Exercise data.

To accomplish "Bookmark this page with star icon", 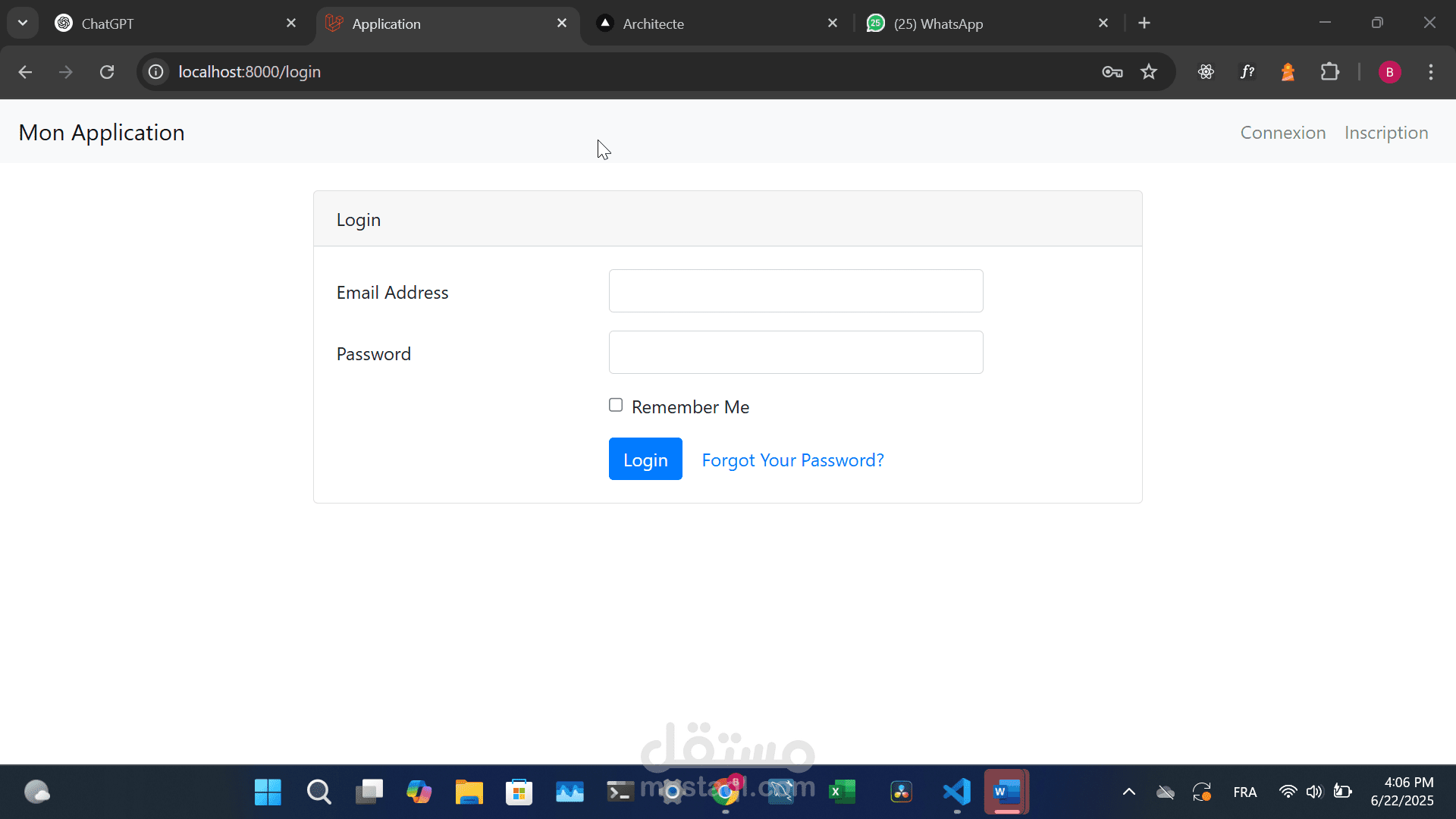I will [1149, 72].
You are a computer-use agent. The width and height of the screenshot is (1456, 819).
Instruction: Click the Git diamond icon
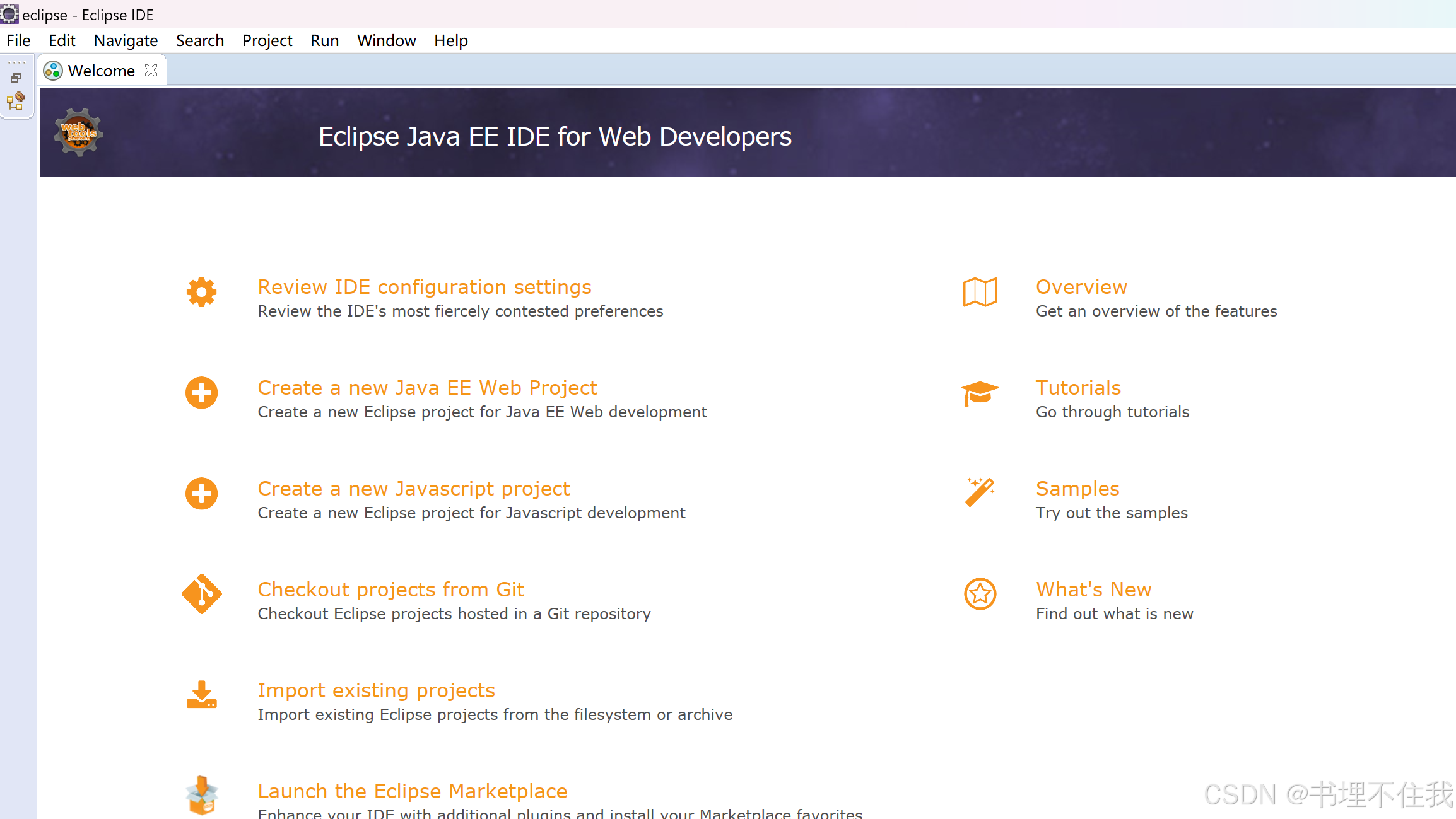[201, 594]
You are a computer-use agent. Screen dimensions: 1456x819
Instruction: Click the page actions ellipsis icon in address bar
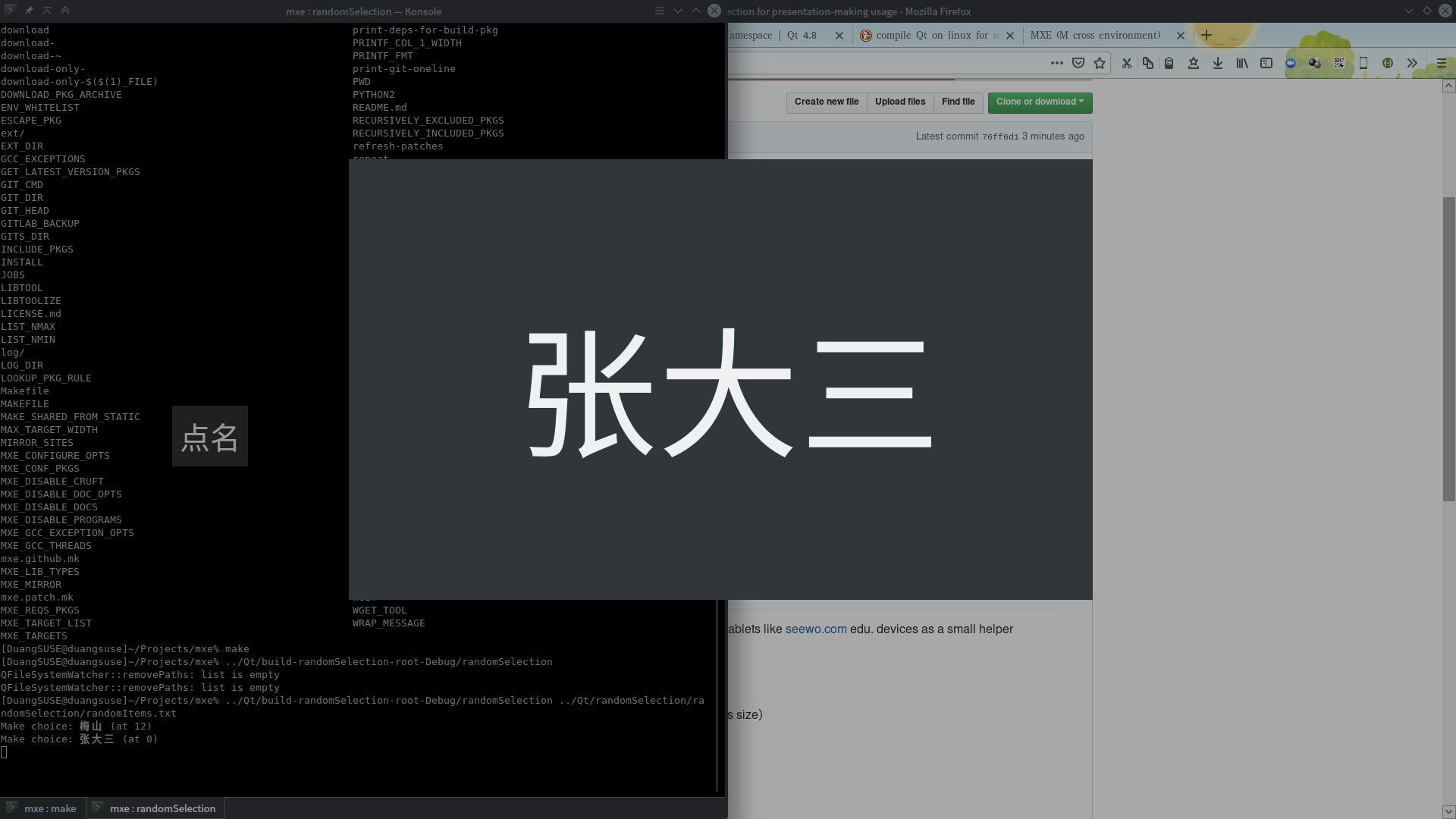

Task to carry out. The lines that mention the word "agent" should be pulled from the records above.

Expected output.
You are a computer-use agent. The width and height of the screenshot is (1456, 819).
You are a computer-use agent. Screen dimensions: 1456x819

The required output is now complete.